> I find myself unconvinced by arguments on both sides of this debate (all
> lacking any hard data or proof, but full of opinions stated
> unequivocally)
Let's see. Here are some arguments I've used in this debate along with a couple of additional notes.
> [The SML/NJ] compiler infers the types of expressions and responds with
> the result of the inference
The proof is right next to the statement. If you don't take my word for it you can try SML/NJ by yourself. The same applies to other type inferred languages with a REPL, such as Ocaml and Haskell.
> there are cases where Hindley-Milner style type-infering can yield
> rather difficult to understand errors, because the cause of the type
> error and the place where the error is detected may be far away. You can
> limit such problems by using type ascriptions.
Here is a link to a particular article on the subject of improving error messages from H-M type systems that specifically tries to improve the location information: http://citeseer.ist.psu.edu/680831.html .
> The undesirable declarations are the ones you write just because the
> language forces you to write them, but serve no other purpose than to
> keep the compiler happy (e.g. in Java, every variable declaration must
> be annotated by a type). The desirable kinds of declarations are the
> ones that you use to specify abstractions so that you can write modular
> programs. From another point of view, the desirable kinds of
> declarations are the ones you use to hide implementation details.
I assume you already know Java. Let me illustrate the two kinds of declarations. Let's first assume that SML would require type annotations on every binding. Here is how the Direction example using strings would look like:
structure LeakyStringDirection (* no sealing ascription *) =
struct
type direction = string
val north : direction = "north"
val south : direction = "south"
val west : direction = "west"
val east : direction = "east"
fun opposite (d : direction) : direction =
if d = north then south
else if d = south then north
else if d = west then east
else west
end
Although all the bindings are annotated with types, the above does not actually enforce the abstraction. We can, for example, pass an arbitrary string as a direction or to treat a direction as a string:
- LeakyStringDirection.opposite "look, no protection" ;
val it = "west" : LeakyStringDirection.direction
- print (LeakyStringDirection.north^"\n") ;
north
val it = () : unit
What I'm demonstrating here is that type annotations do not necessarily help you to provide any additional guarantees about your program.

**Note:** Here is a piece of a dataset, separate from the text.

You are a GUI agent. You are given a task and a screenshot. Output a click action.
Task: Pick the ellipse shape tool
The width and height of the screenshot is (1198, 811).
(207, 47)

In fact, the module LeakyStringDirection
would exhibit the same properties if we left out all the annotations:
structure LeakyStringDirection (* no sealing ascription *) =
struct
type direction = string
val north = "north"
val south = "south"
val west = "west"
val east = "east"
fun opposite d =
if d = north then south
else if d = south then north
else if d = west then east
else west
end
While the above is clearly less verbose than the one with ascriptions, it has the exact same safety properties. In other words,
> The undesirable declarations are a major cause of verbosity and are
> usually a hindrance rather than a help.
Fortunately, SML allows you to actually specify and enforce abstractions. Let's first see a signature for directions:
signature DIRECTION =
sig
eqtype direction
val north : direction
val south : direction
val west : direction
val east : direction
val opposite : direction -> direction
end
What the above signature says is that there is a type direction
whose values can be tested for equality. It also says that there are four (not necessarily distinct) named values of the type: north
, south
, west
, and east
. Finally, there is a function opposite
that maps a direction to a direction.
Let's then create a sealed module matching the DIRECTION
signature:
structure SealedStringDirection :> DIRECTION =
struct
type direction = string
val north = "north"
val south = "south"
val west = "west"
val east = "east"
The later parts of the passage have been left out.